Opening the door for banks to operate in Cuba “means that our products will be much more competitive, [making it] easier to do business with the United States,” Thomas said. The move will also give the island nation access to multilateral loans.
Yet for U.S. companies hoping to export cars or computers or to open that first McDonald’s or a high-rise hotel, a major hurdle remains — the U.S. trade embargo.
“We see light at the end of the tunnel,” Roberts said. “But we just don’t know how long the tunnel is.”
To overcome those hurdles, Congress would have to repeal the trade embargo with Cuba. The two countries are also probably years away from deciding what shape their relationship will take, and with a U.S. presidential campaign in progress — with Florida and its powerful Cuban-American lobbying group in the limelight — the rhetoric in the months ahead is expected to get meaner and messier.
Looking forward
The U.S. government has maintained a broad trade embargo against Cuba since 1962, following the Cuban missile crisis, when the installation of Soviet missiles in Cuba brought the nations to the brink of war.
Cuba has 11.3 million residents, with the average person making about $250 a year — not exactly a paradise for investors. Long-term, however, Texans see Cuba as a natural fit, along with the rest of Latin America. Texas has products that Cubans are looking for, including beef, poultry and rice.

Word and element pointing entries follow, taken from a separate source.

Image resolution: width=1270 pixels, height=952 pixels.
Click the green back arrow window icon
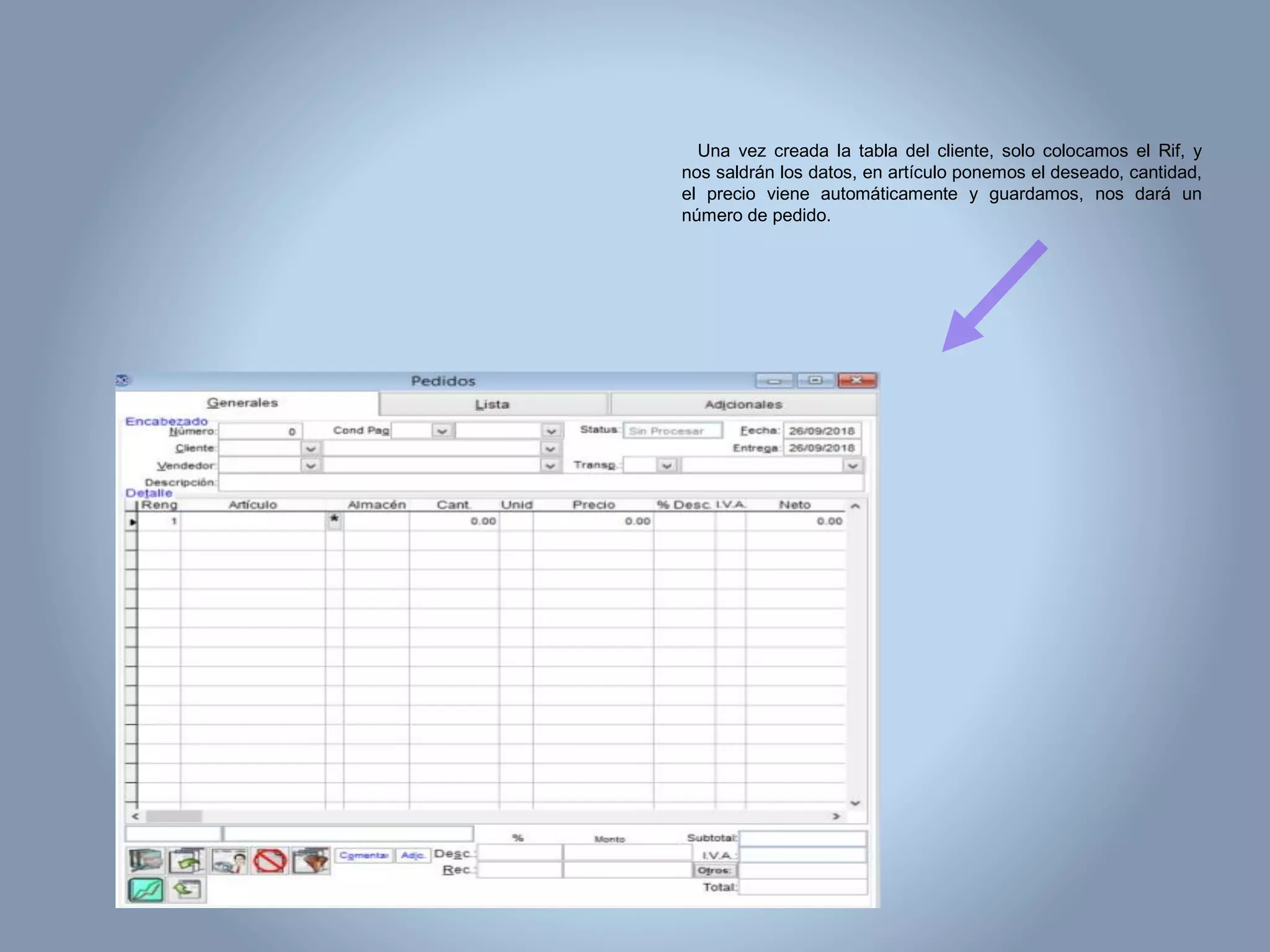(187, 891)
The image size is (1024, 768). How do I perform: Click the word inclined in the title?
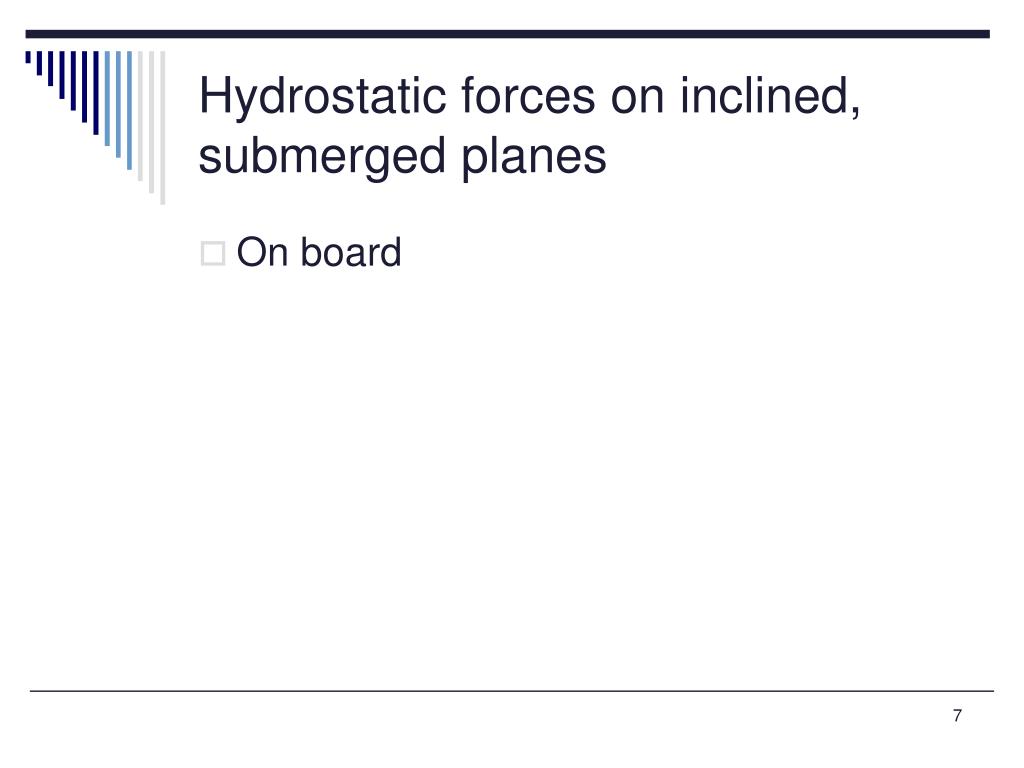pyautogui.click(x=764, y=95)
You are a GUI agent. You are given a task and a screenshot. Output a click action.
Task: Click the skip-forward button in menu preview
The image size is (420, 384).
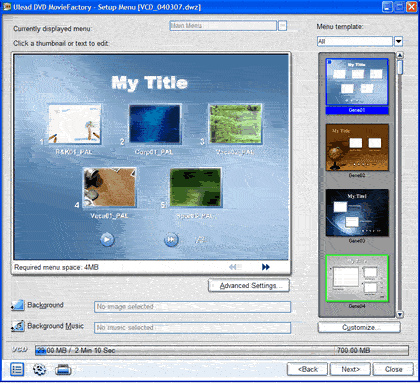pos(171,240)

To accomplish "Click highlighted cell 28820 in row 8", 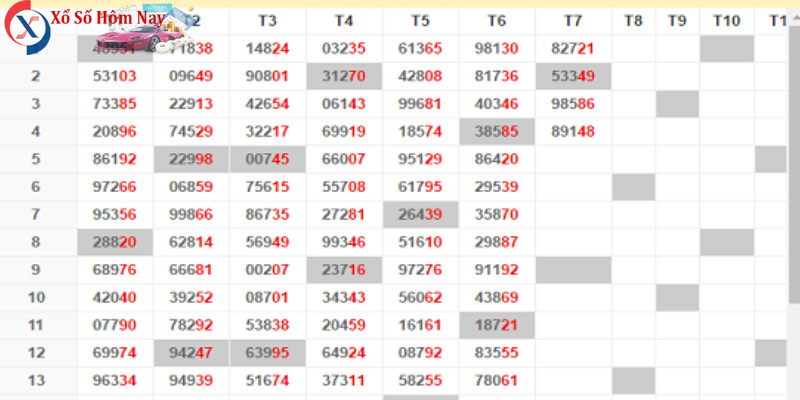I will pos(115,241).
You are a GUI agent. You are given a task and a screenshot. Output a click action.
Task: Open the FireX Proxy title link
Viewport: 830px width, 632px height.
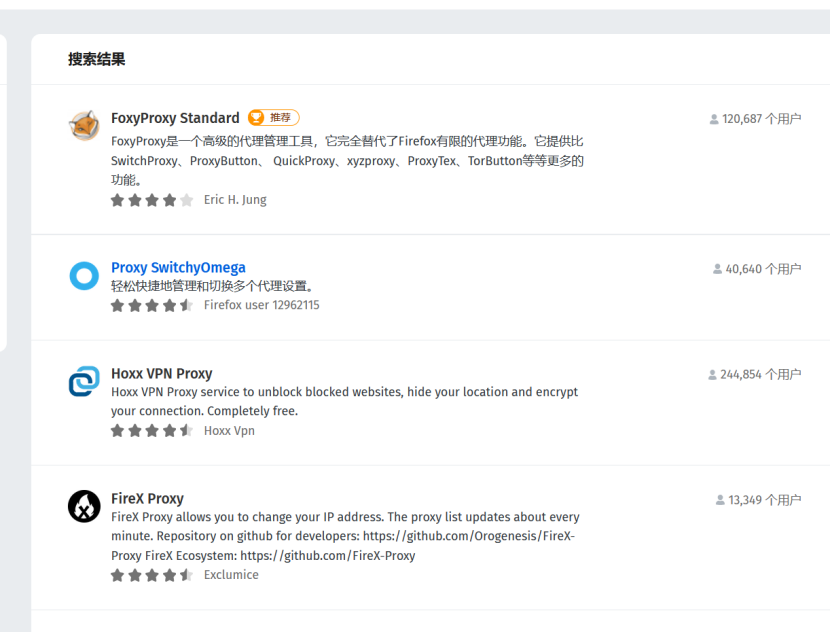coord(147,498)
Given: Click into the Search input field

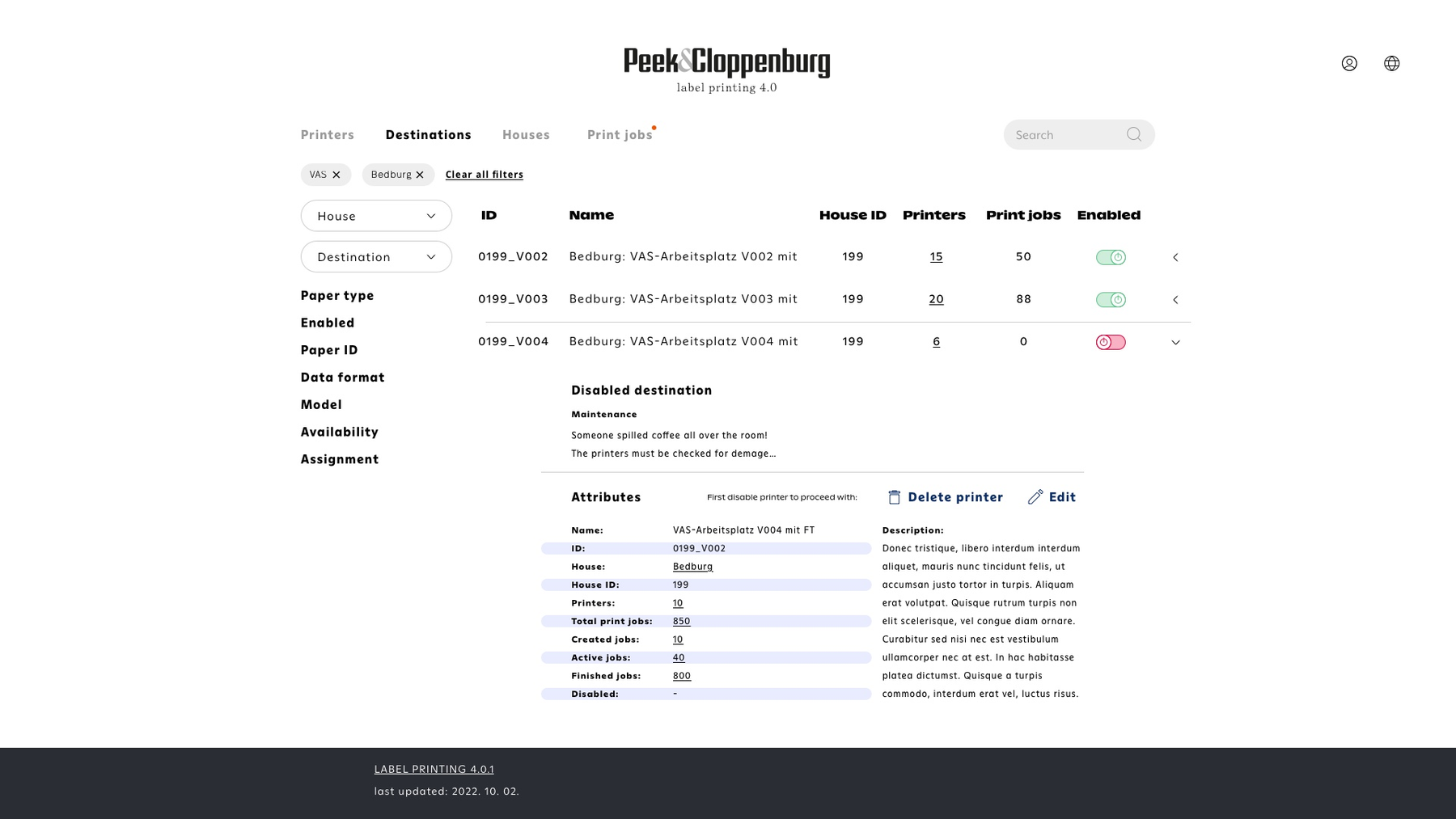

For example, Cubans consume about 900,000 tons of rice a year, or about 160 pounds per person per year, compared with about 16 pounds consumed by Mexicans, Roberts said.

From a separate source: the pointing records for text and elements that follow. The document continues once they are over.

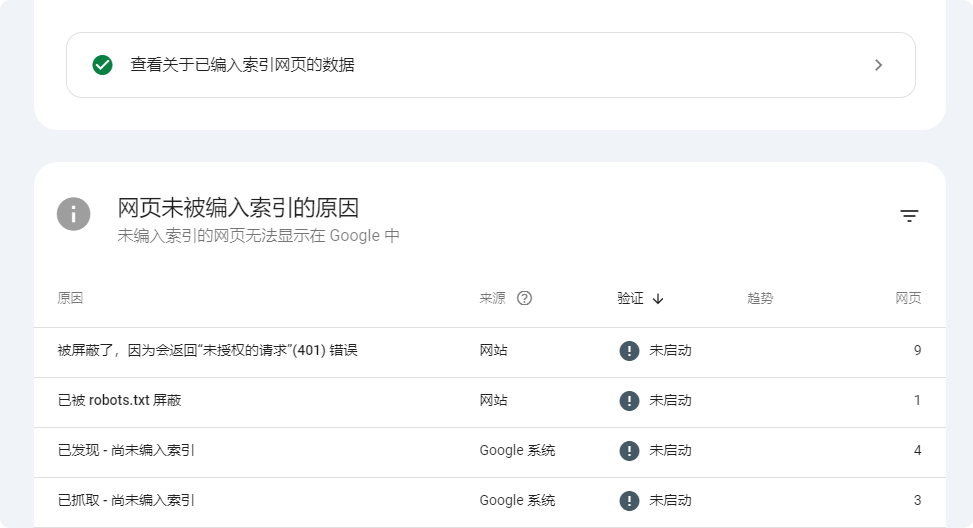This screenshot has height=528, width=973.
Task: Click the 未启动 warning icon in the 已抓取 row
Action: [x=629, y=501]
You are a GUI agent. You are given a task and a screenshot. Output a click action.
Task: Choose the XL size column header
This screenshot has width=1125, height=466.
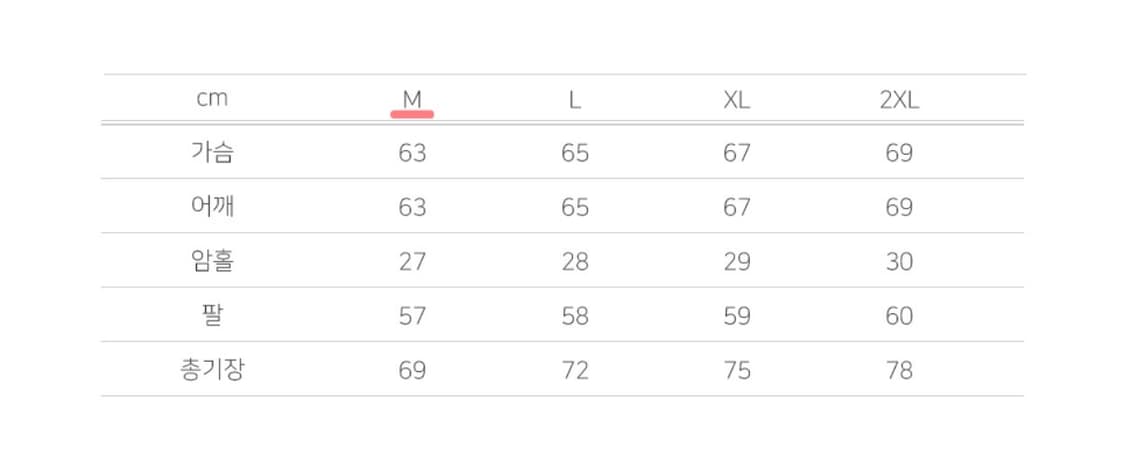tap(737, 100)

“That’s a lot of rice,” he said. “Rice is central to the Cuban diet. … I cannot help but be optimistic.”
Whatever the future brings for relations with Cuba, a big advantage for the Texans is this: Unlike the complex political and cultural dynamics of a state like Florida, home to the volatile exile community, Texas has no such political baggage.
“We’re looking to the future, not the past,” Sholz said.